*** SOURCE MATERIAL ***

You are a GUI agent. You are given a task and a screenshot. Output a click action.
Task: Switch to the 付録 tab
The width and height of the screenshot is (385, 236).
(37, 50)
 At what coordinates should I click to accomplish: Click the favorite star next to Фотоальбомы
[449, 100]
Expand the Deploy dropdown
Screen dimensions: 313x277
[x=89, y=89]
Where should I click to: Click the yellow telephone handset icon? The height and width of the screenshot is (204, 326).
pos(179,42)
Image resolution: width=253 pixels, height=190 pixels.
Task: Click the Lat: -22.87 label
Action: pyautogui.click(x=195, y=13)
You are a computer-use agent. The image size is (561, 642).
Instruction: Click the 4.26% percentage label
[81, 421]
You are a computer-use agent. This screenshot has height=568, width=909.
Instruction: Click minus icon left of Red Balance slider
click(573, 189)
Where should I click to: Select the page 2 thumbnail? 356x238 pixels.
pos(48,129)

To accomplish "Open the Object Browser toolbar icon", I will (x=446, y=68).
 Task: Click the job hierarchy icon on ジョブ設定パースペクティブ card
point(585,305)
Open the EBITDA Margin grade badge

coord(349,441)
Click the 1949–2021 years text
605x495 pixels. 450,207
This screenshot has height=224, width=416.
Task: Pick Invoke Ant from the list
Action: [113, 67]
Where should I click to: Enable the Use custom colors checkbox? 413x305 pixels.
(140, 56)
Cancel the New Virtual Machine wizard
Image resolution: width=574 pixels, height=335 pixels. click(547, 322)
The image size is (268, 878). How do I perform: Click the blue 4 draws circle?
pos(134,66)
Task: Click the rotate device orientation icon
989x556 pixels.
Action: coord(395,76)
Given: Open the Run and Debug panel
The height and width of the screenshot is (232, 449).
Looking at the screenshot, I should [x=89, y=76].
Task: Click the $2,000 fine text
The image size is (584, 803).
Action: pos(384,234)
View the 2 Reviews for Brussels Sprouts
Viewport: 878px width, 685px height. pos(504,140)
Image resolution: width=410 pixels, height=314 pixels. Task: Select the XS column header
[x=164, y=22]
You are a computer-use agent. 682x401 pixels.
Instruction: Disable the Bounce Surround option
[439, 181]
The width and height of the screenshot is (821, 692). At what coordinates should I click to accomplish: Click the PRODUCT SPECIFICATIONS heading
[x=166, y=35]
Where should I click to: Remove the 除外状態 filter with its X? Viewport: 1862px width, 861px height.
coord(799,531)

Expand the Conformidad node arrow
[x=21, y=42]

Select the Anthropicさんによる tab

*** End of SOURCE MATERIAL ***

**YOUR ASSIGNMENT**: This exercise calls for the line containing "Cancel the New Virtual Machine wizard" and each line after it in the records, copied exactly.

**EXERCISE OUTPUT**:
Cancel the New Virtual Machine wizard
Image resolution: width=574 pixels, height=335 pixels. click(547, 322)
The image size is (268, 878). How do I perform: Click the blue 4 draws circle?
pos(134,66)
Task: Click the rotate device orientation icon
989x556 pixels.
Action: coord(395,76)
Given: Open the Run and Debug panel
The height and width of the screenshot is (232, 449).
Looking at the screenshot, I should [x=89, y=76].
Task: Click the $2,000 fine text
The image size is (584, 803).
Action: pos(384,234)
View the 2 Reviews for Brussels Sprouts
Viewport: 878px width, 685px height. pos(504,140)
Image resolution: width=410 pixels, height=314 pixels. Task: Select the XS column header
[x=164, y=22]
You are a computer-use agent. 682x401 pixels.
Instruction: Disable the Bounce Surround option
[439, 181]
The width and height of the screenshot is (821, 692). At what coordinates should I click to accomplish: Click the PRODUCT SPECIFICATIONS heading
[x=166, y=35]
Where should I click to: Remove the 除外状態 filter with its X? Viewport: 1862px width, 861px height.
coord(799,531)

Expand the Conformidad node arrow
[x=21, y=42]

Select the Anthropicさんによる tab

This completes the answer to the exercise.